What is inside a comet?

When comet Tempel 1 collides with a NASA space probe in the early morning hours of July 4, 2005, scientists at the Jet Propulsion Laboratory expect some holiday sizzle - a brilliant flash and a dramatic spray of debris.

This cosmic collision will create a crater exposing Tempel 1's interior. Like all comets, Tempel 1 consists of the frozen remains of material that formed the solar system. But what, precisely, is this stuff? How is it put together? Peter Schultz, crater expert, will help find out.

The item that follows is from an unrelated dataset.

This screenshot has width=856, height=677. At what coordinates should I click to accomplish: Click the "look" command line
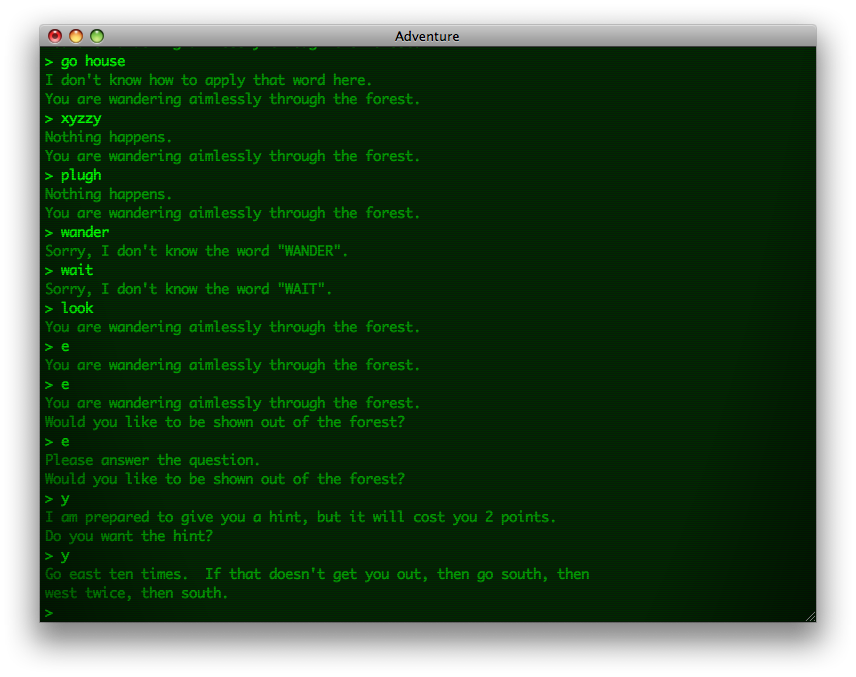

Schultz is a professor of geological sciences at Brown University and a leading expert in impact cratering, the science of what happens when a massive, fast-moving cosmic train slams into something. His work helps explain when and how comets, asteroids and other space travelers shaped the face of planets such as Earth and Mars, as well as the Moon and other satellites.

Schultz's expertise landed him a spot in the inner scientific circle for "Deep Impact," the joint space mission coordinated by the Jet Propulsion Lab and the University of Maryland. Schultz is one of 13 co-investigators overseeing the mission, which will provide a first-ever look inside a comet when scientists release an impactor into Tempel 1's path for a planned collision.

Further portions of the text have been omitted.